**Activity:**
Below this line is the material. Write out only its lines from the one containing "Боевики ВСУ обстреливают" through the one containing "Политика использования Cookie", both kept, exactly.
******
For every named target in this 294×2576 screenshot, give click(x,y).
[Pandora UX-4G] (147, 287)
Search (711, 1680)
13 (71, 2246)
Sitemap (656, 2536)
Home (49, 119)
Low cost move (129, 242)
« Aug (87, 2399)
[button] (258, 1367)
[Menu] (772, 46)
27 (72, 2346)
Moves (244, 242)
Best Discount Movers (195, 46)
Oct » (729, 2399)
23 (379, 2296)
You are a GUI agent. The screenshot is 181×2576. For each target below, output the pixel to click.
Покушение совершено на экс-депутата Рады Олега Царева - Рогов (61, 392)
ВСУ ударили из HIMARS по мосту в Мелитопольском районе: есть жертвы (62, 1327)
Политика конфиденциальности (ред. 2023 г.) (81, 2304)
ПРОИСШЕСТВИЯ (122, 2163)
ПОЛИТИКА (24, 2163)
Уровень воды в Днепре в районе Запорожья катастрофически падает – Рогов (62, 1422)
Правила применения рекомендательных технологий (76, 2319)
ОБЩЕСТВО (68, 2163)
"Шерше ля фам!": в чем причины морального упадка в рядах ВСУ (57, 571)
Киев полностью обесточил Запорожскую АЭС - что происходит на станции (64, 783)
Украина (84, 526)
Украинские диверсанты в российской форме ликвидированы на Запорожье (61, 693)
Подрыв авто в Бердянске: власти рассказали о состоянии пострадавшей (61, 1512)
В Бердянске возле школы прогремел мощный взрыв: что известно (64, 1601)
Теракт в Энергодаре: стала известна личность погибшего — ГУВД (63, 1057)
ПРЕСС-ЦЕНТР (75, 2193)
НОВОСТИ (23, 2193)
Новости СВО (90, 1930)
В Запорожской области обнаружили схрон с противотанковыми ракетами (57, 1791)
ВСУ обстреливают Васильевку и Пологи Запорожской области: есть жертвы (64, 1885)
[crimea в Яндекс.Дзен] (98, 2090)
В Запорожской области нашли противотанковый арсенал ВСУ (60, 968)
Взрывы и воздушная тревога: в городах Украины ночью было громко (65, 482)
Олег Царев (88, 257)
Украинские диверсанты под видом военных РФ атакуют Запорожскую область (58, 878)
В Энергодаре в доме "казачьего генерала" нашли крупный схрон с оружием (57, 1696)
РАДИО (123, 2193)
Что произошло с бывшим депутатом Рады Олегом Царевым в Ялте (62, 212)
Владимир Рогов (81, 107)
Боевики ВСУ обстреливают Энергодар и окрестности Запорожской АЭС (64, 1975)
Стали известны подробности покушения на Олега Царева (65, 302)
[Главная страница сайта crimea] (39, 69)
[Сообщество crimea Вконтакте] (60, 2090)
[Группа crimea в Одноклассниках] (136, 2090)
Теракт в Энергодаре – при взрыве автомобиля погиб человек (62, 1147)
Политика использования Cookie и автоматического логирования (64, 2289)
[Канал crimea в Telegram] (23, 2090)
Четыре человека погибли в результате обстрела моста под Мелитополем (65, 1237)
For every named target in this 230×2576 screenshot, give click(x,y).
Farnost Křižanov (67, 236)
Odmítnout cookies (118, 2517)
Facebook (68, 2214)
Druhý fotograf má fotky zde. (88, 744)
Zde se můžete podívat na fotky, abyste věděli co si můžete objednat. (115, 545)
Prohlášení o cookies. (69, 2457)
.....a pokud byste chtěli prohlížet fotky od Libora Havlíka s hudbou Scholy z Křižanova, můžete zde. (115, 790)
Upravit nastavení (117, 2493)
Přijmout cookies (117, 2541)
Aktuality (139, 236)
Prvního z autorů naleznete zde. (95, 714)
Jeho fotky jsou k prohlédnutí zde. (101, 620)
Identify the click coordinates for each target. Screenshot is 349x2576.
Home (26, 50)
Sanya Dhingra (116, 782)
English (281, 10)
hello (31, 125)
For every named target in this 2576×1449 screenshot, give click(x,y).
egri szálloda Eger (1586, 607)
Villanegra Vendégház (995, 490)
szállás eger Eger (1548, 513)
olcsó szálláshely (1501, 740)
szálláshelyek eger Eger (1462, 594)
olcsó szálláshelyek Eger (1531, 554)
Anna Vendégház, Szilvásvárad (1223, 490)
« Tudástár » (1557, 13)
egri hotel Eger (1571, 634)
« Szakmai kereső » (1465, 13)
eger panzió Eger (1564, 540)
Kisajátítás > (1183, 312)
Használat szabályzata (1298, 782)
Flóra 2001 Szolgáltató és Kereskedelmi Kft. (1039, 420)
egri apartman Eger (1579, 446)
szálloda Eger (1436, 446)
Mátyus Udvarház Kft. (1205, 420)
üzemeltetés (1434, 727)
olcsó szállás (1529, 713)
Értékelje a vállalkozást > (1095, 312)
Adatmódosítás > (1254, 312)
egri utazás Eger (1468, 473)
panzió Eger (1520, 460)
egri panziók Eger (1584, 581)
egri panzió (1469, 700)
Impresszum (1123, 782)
******
**Solution to the exercise:**
Боевики ВСУ обстреливают Энергодар и окрестности Запорожской АЭС (64, 1975)
Стали известны подробности покушения на Олега Царева (65, 302)
[Главная страница сайта crimea] (39, 69)
[Сообщество crimea Вконтакте] (60, 2090)
[Группа crimea в Одноклассниках] (136, 2090)
Теракт в Энергодаре – при взрыве автомобиля погиб человек (62, 1147)
Политика использования Cookie и автоматического логирования (64, 2289)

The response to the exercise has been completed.